16/09/2013


Medicação ou medicamento?

Simônides Bacelar, Hospital Universitário da Brasília, Universidade de Brasília

Bons dicionários como o Aurélio (2009) e o Houaiss (2009) atualmente trazem esses nomes como sinônimos. Por ser de amplo uso a sinonimia tem legitimidade. Contudo, pode criar ambiguidades que, em textos científicos, constitui grave mazela, por poder levar o leitor ou o ouvinte a interpretações equívocas. Um relato médico em que medicação ora significa medicamentos ora indica o ato de medicar e mais adiante, o efeito da medicação, pode encerrar obscuridade, despadronização e confusão.

A frase “O paciente recusou a medicação intravenosa”, por exemplo, é ambígua. Não se faz claro se o paciente recusou a droga ou sua aplicação. Ficarão clarividentes os sentidos se as construções forem: O paciente recusou a medicação (ou a aplicação) intravenosa do medicamento (porque a seringa não era descartável). Ou: O paciente recusou o medicamento de aplicação intravenosa (por ter alergia a um de seus componentes).

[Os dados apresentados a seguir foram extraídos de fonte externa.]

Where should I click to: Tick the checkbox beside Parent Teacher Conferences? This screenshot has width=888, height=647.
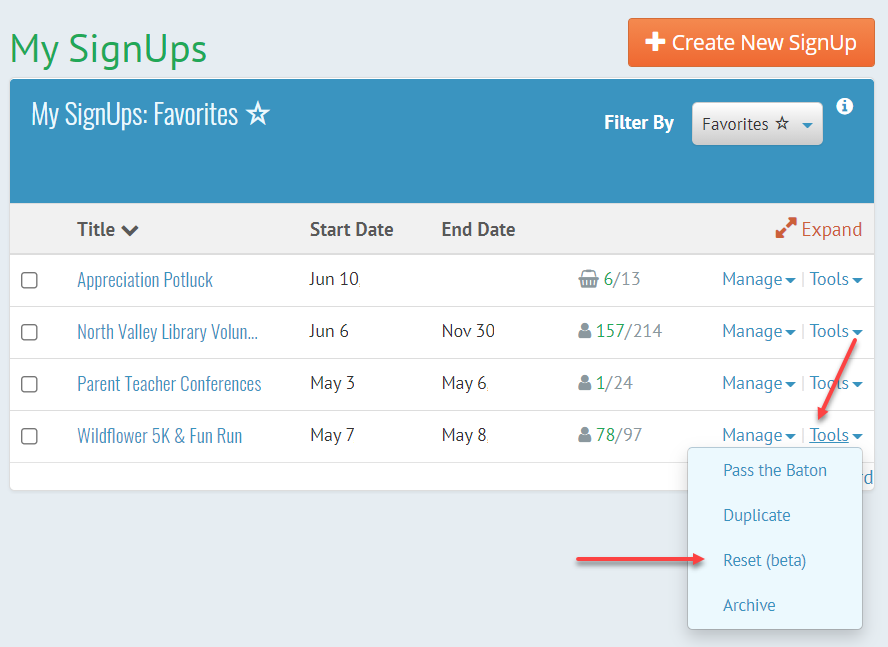[x=29, y=384]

Em rigor literal, medicação significa ato (realizar a medicação) ou efeito de medicar (estar sob medicação) e emprego de agentes terapêuticos para atender a determinada indicação (Dic. Larousse, 1992), assim como o sentido próprio de prescrição é o ato de prescrever e o de operação, o ato de operar.

Medicação significa, propriamente, terapêutica, terapia, medicamentação, como está nos dicionários de português e, em grande número deles, registram-se apenas essas acepções; inclui a aplicação de qualquer meio terapêutico (Dicionário Cândido de Figueiredo, 1996; Dic. da Língua Portuguesa, de Antenor Nascentes, 1988), como soro morno, panos quentes, raios ultravioleta, radioterapia, massagens. Assim, estão corretos os dizeres: evitar automedicação, erro de medicação, prescrever medicação a ser feita, medicação parenteral, calcular a medicação.

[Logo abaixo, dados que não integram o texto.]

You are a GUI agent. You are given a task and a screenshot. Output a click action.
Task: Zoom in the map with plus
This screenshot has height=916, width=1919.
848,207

São medicamentos as substâncias usadas para tratar doenças (Dic. Aurélio, ob. cit.), como remédios, drogas, fármacos, agentes terapêuticos. Tais distinções são registradas em máximos dicionários de sinônimos como o de Francisco Fernandes (1997) e o de Osmar Barbosa (1996) e nos dicionários Aulete (1980), Michaelis (1998) Universal (1999) e outros.

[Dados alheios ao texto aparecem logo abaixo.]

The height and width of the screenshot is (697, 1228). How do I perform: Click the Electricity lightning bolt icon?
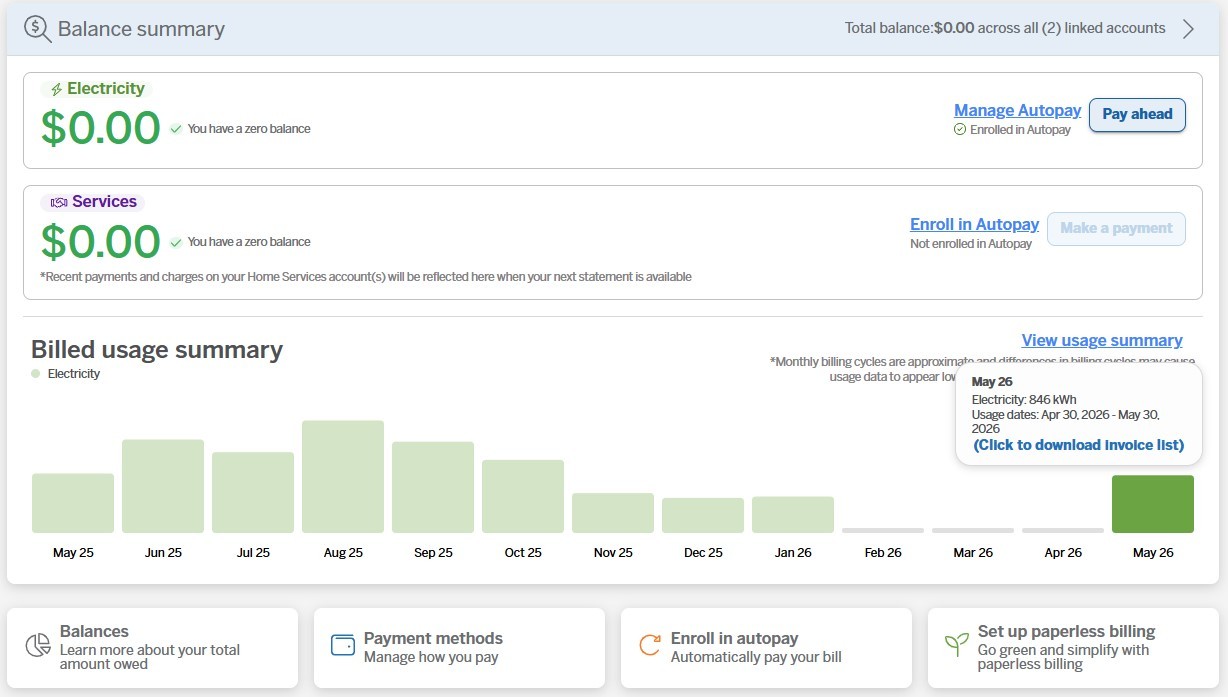pyautogui.click(x=56, y=89)

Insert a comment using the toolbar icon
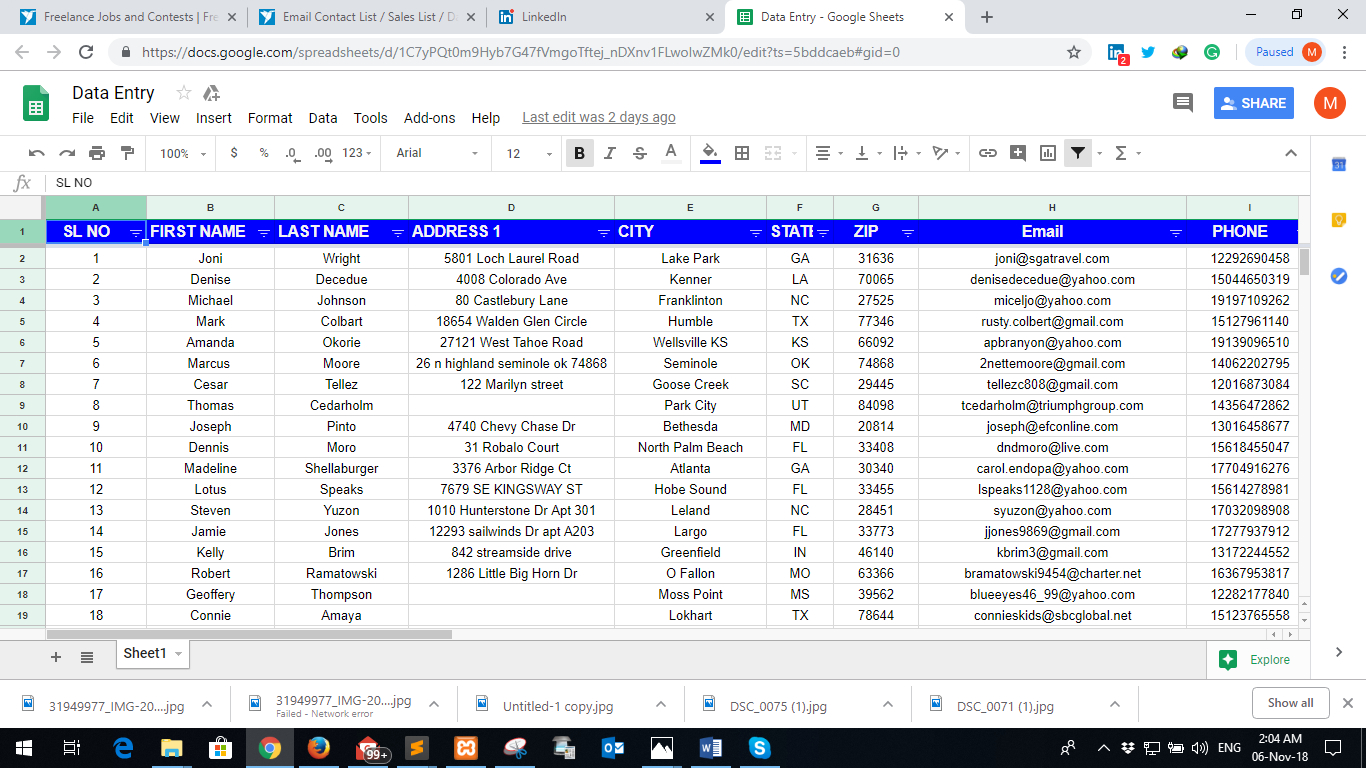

Assim, medicação é substantivo abstrato e medicamento, substantivo concreto. Por isso, embora tenham vasto uso, o que também, como já citado, lhes dá legitimidade, são imperfeitas expressões do tipo: “comprar a medicação” “este fármaco é ótima medicação”, “tempo para correr a medicação”, “atraso na administração da medicação”, “O éter é ótima pré-medicação”, “Foram administradas 3 medicações” e similares.

Por amor à precisão e à busca da perfeição, na linguagem científica formal, é desejável mudar a construção. Em lugar de: “Paciente tomou toda a medicação”, diz-se: Paciente tomou os medicamentos. Em vez de: “Vim buscar a medicação”, usa-se: Vim buscar os medicamentos.

Por ser comum no âmbito médico, não há de ser incorreto o uso de um dos nomes pelo outro, sobretudo em linguagem coloquial, mas usar esses nomes em seus sentidos próprios evitará comentários adversos além de denotar linguagem mais cuidadosa.